С.А. Возвращаясь к нашим исследованиям, на этой схеме очень хорошо представлена эта картина. Нам интересно посмотреть вот что: ну, хорошо, микроорганизмы на наших питательных средах не растут. Это не значит, что их там нет. Во-первых, мы можем не угадать, какая требуется среда для тех микроорганизмов, которые мы можем обнаружить.

А.Г. А вы какие среды использовали?

С.А. У нас среда была очень простая. Это был картофельный отвар, обогащённый дрожжевым автолизатом. Оказалось, что, в общем-то, очень широкий круг микроорганизмов растёт на этой среде.

Теперь о следующем, втором этапе наших исследований – когда мы изучали пробы на мембранных фильтрах. При подсчёте под микроскопом там мы обнаруживали очень большое количество микроорганизмов – в сравнении, конечно, с тем, что мы обнаружили первым нашим методом, методом высева.

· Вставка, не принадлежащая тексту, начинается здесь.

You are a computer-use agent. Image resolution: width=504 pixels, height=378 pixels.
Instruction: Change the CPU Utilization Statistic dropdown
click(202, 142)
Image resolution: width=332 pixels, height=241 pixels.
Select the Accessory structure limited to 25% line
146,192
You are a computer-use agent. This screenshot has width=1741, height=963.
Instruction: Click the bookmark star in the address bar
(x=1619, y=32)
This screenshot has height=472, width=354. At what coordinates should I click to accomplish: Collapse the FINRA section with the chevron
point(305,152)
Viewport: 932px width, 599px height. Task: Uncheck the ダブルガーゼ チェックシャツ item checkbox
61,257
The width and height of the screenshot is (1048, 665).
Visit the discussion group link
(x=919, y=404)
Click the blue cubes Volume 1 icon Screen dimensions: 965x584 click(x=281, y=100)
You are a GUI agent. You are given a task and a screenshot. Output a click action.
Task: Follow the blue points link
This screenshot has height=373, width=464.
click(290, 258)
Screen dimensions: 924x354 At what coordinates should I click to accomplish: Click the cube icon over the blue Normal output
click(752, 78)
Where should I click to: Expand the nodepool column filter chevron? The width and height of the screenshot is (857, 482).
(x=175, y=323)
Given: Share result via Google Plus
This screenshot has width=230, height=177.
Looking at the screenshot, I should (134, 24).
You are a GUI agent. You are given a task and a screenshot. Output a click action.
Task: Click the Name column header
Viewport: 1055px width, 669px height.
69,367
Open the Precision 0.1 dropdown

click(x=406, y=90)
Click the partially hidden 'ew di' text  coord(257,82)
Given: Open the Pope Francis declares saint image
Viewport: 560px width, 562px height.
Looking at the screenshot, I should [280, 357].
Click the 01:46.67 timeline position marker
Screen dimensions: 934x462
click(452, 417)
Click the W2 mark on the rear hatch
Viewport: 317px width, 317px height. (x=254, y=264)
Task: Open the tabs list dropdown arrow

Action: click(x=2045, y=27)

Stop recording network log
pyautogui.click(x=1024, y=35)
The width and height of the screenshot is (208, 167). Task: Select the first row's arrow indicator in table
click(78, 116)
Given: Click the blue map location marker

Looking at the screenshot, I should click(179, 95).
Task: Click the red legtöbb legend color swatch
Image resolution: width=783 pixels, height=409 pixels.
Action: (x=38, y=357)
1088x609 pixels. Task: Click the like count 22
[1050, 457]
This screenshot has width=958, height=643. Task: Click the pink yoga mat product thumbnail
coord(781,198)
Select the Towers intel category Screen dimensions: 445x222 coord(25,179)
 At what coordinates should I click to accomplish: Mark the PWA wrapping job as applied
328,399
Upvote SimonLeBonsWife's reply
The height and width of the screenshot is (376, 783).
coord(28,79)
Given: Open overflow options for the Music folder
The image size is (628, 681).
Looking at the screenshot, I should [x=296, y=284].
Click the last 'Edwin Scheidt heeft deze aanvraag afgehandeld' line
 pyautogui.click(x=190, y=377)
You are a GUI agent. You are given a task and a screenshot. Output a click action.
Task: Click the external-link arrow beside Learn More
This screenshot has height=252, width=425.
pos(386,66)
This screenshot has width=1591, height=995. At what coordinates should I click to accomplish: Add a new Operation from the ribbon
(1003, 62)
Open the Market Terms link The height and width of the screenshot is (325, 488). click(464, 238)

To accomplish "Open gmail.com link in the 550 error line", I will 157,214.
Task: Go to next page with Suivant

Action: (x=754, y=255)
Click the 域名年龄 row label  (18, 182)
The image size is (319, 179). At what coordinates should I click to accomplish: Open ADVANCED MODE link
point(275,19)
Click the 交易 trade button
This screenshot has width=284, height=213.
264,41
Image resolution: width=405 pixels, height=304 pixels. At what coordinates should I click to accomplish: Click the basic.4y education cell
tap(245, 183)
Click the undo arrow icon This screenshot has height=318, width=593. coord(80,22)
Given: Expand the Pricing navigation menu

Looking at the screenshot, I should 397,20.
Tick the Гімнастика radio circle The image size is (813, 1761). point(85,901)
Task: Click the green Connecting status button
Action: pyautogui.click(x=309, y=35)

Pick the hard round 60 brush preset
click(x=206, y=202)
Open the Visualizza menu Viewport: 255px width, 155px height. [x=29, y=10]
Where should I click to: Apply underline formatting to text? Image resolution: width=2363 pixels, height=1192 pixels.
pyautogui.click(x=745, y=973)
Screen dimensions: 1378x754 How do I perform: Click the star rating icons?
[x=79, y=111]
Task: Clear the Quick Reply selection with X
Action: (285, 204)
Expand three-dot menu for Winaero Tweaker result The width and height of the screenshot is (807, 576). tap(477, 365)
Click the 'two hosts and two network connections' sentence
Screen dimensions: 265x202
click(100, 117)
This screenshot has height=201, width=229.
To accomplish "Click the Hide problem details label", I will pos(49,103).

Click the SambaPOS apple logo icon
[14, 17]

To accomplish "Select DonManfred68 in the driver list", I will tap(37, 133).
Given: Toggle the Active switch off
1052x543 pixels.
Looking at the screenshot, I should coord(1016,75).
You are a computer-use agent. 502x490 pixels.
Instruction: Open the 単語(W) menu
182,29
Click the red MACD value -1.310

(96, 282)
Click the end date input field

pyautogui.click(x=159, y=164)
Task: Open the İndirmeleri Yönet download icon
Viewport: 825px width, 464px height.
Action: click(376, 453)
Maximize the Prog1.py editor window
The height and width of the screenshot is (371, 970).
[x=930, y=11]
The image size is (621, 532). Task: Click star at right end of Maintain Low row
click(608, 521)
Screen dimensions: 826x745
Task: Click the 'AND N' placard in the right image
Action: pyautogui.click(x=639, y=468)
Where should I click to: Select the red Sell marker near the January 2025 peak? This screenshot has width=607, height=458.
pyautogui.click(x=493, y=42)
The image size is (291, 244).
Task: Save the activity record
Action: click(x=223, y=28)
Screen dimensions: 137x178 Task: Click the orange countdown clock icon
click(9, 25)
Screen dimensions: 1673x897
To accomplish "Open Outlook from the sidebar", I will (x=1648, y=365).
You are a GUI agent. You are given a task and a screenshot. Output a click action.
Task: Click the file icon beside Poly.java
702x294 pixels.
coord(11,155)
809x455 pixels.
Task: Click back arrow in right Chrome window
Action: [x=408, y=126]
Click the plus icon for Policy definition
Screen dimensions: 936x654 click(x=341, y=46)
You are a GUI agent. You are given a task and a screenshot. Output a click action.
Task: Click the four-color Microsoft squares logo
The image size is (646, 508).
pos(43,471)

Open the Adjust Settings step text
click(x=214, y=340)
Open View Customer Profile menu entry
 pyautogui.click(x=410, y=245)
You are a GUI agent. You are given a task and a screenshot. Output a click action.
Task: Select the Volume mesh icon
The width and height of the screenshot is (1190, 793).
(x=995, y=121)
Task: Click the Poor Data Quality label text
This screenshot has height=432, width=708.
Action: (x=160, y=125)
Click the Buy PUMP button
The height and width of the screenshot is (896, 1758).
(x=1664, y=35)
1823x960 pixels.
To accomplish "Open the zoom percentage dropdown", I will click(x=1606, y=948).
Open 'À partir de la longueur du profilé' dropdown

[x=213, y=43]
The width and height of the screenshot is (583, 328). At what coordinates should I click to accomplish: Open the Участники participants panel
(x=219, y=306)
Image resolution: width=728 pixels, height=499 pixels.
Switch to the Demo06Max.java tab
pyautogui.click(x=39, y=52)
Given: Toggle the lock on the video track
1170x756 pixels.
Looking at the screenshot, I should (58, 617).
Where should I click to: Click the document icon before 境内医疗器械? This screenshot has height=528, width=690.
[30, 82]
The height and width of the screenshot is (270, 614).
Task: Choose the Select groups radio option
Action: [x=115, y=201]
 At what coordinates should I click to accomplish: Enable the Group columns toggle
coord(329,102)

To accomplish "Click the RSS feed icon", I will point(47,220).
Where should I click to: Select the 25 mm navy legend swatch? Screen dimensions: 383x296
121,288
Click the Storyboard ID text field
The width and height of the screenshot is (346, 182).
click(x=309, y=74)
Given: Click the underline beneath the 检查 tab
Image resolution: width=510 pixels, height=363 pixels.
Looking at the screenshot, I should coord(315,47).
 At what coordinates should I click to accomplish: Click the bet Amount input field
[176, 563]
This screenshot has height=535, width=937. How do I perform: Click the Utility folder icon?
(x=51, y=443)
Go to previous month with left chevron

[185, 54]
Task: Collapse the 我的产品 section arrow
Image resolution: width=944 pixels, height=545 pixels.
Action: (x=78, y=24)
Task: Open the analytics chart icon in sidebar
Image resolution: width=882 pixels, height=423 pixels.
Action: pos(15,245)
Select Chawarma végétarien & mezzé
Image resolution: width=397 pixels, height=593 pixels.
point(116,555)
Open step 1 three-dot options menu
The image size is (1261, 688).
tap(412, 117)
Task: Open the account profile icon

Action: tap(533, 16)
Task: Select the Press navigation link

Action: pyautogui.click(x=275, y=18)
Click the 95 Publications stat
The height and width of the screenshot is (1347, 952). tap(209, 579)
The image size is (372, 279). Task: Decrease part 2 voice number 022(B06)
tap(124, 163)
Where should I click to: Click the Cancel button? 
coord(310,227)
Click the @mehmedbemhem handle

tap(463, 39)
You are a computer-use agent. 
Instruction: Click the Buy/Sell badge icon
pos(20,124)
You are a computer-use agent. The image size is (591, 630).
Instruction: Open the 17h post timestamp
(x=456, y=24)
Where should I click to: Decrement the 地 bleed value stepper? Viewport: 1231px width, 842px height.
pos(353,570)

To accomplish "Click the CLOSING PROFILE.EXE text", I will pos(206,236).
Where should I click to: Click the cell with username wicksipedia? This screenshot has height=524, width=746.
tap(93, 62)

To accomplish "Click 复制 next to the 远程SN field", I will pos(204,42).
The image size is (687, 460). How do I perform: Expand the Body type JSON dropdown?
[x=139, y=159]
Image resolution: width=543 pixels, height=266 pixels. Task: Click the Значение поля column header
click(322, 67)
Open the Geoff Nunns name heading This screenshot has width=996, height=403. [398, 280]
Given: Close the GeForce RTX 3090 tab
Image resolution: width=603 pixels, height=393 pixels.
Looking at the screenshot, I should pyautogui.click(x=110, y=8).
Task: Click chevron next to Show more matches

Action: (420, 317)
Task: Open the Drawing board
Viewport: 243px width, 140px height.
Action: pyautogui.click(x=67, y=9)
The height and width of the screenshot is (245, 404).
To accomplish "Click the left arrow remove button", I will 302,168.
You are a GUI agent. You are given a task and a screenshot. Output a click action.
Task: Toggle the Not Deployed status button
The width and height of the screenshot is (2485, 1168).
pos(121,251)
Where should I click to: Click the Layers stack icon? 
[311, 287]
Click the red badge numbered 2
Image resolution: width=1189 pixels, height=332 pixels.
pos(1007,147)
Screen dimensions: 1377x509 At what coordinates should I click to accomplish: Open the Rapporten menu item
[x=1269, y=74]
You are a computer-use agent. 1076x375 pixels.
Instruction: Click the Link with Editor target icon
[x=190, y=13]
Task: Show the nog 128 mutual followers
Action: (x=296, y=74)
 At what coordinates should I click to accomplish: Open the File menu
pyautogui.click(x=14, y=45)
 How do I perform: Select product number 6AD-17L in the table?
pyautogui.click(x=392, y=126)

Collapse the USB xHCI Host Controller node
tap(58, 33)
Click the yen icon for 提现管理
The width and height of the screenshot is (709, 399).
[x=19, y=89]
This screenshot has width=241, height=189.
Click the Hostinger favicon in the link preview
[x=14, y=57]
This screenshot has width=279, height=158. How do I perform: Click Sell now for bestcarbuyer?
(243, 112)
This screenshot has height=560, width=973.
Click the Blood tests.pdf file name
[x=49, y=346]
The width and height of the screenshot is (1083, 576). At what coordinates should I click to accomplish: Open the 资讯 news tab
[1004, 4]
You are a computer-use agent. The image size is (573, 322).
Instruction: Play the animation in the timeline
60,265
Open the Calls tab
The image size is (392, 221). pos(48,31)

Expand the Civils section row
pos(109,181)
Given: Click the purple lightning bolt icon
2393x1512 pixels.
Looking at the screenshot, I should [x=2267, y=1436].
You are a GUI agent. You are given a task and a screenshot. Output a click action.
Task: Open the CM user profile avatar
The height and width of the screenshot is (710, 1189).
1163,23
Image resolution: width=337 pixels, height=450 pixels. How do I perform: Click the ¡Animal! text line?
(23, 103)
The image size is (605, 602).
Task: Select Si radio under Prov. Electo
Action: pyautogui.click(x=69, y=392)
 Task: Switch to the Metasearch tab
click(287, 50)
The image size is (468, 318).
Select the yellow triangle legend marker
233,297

Здесь уже мы обнаруживали порядка ста, тысячи клеток в одном миллилитре.

Было очень интересно – в каком же состоянии находятся эти микроорганизмы? И среди них оказались жизнеспособные. Это было показано радиоизотопным методом, который проводила в нашем институте старший научный сотрудник Ирина Николаевна Мицкевич. Она подсчитывала этим радиоизотопным методом возможность усвоения меченого углерода.

Затем применялся очень интересный метод окрашивания флуорескамином этих проб на фильтрах, который проводила Маргарита Николаевна Поглазова. Эти результаты нам позволили прийти к очень интересному выводу, что распределение микроорганизмов в толще антарктического ледника имеет какой-то скачкообразный характер. Вот на следующей схеме эта очень интересная работа показана, это можно даже назвать вторым открытием, я бы так назвал его.

Потому что, когда на нашей планете происходит резкое понижение температуры, наступает ледниковый период, усиливается атмосферная циркуляция, обнажается шельф морей и океанов. И этими мощными потоками воздуха огромное количество микроорганизмов и пыли несётся во всех направлениях по нашей планете. И, в том числе, на поверхность ледников. И, оседая на поверхность ледников, они уходят, как говорится, в вечность. И вот эту картину мы обнаружили в толще ледника Антарктиды. Когда сопоставили количество микроорганизмов – вот на этой схеме очень хорошо видно. Внизу чёрные графики – это пыль.